Using the listing below, set down exactly the lines starting at the line that contains "You are a computer-use" and ending at the line that contains "Instruction: Open the H264 shared folder", both included, and no others.

## [DATASET EXTRACT]
┌──

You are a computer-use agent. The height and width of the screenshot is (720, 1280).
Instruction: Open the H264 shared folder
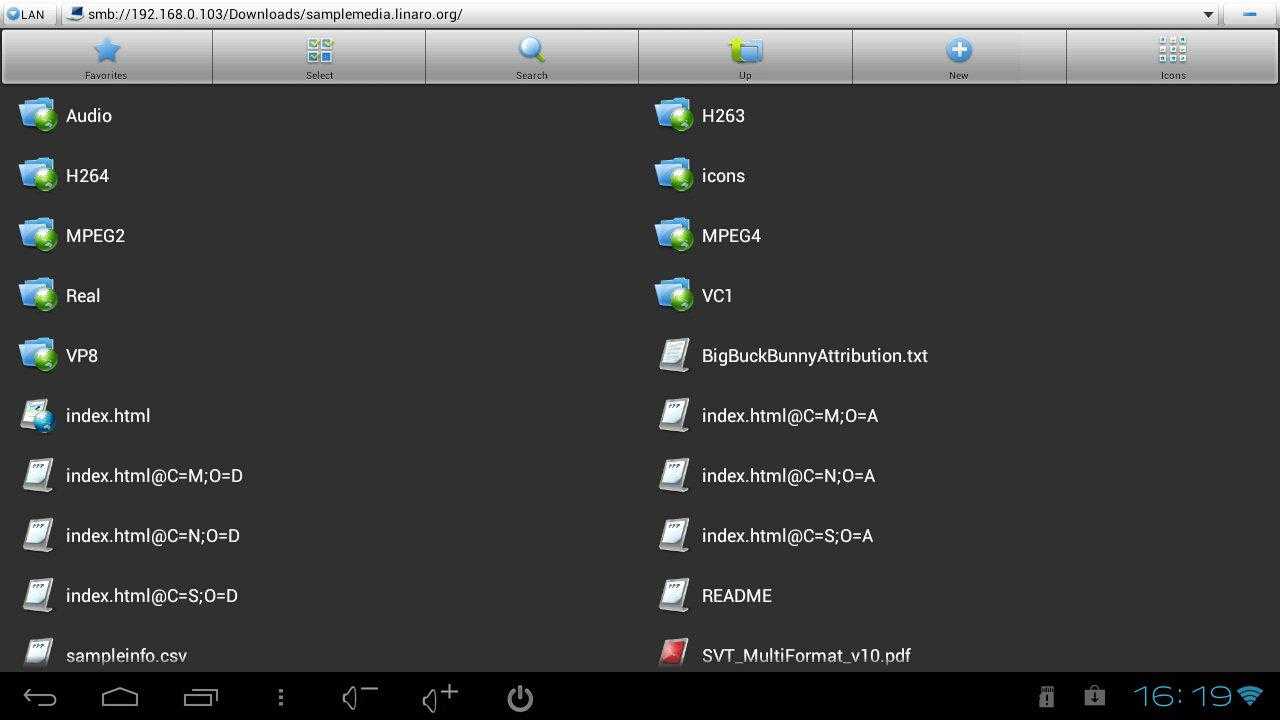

└──
┌──

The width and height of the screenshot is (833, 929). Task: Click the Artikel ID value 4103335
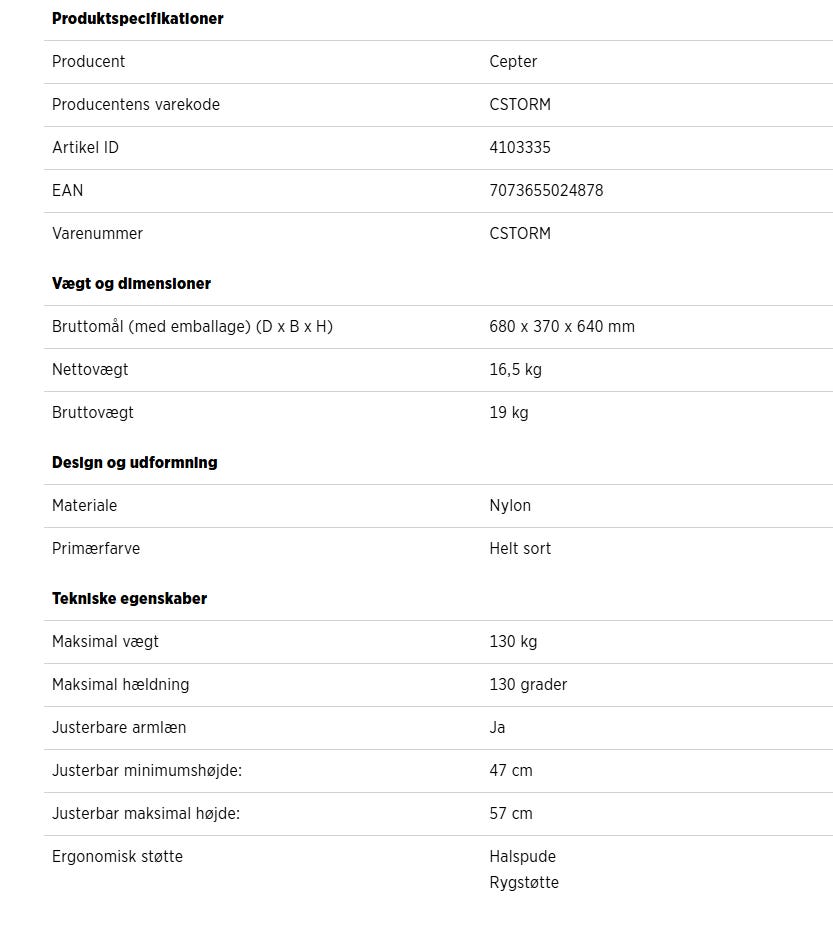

└──
┌──

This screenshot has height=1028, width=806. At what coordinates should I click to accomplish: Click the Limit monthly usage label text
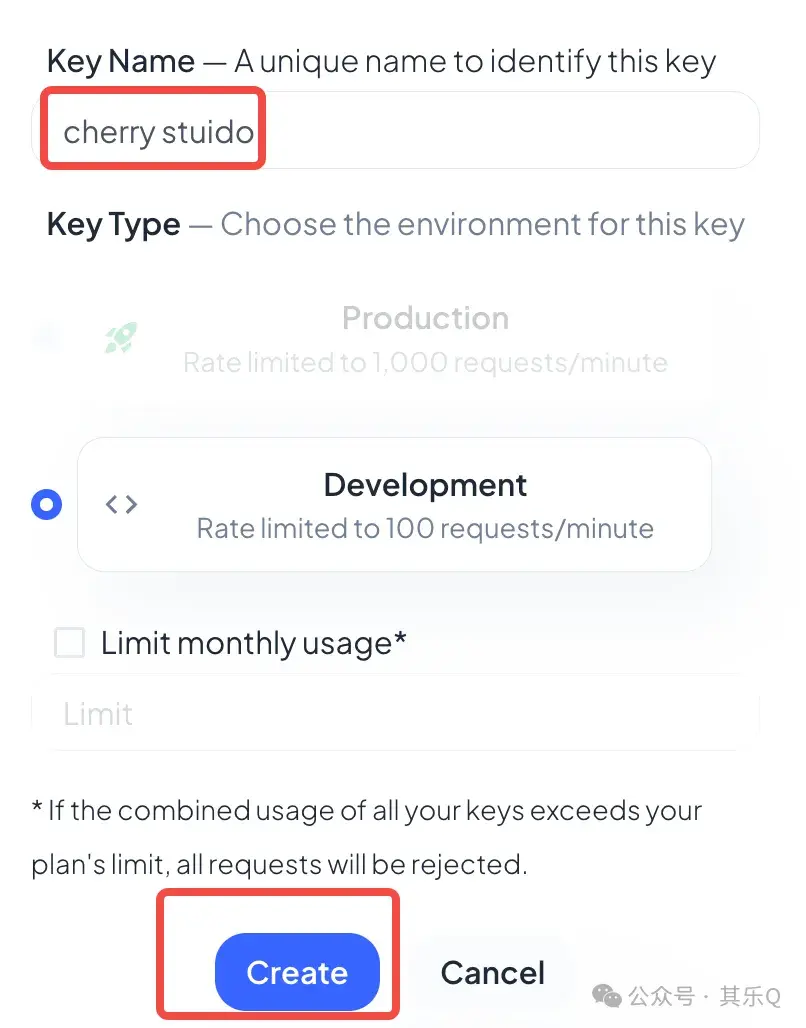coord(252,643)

└──

## [WRITTEN REPLY]
You are a computer-use agent. The height and width of the screenshot is (720, 1280).
Instruction: Open the H264 shared folder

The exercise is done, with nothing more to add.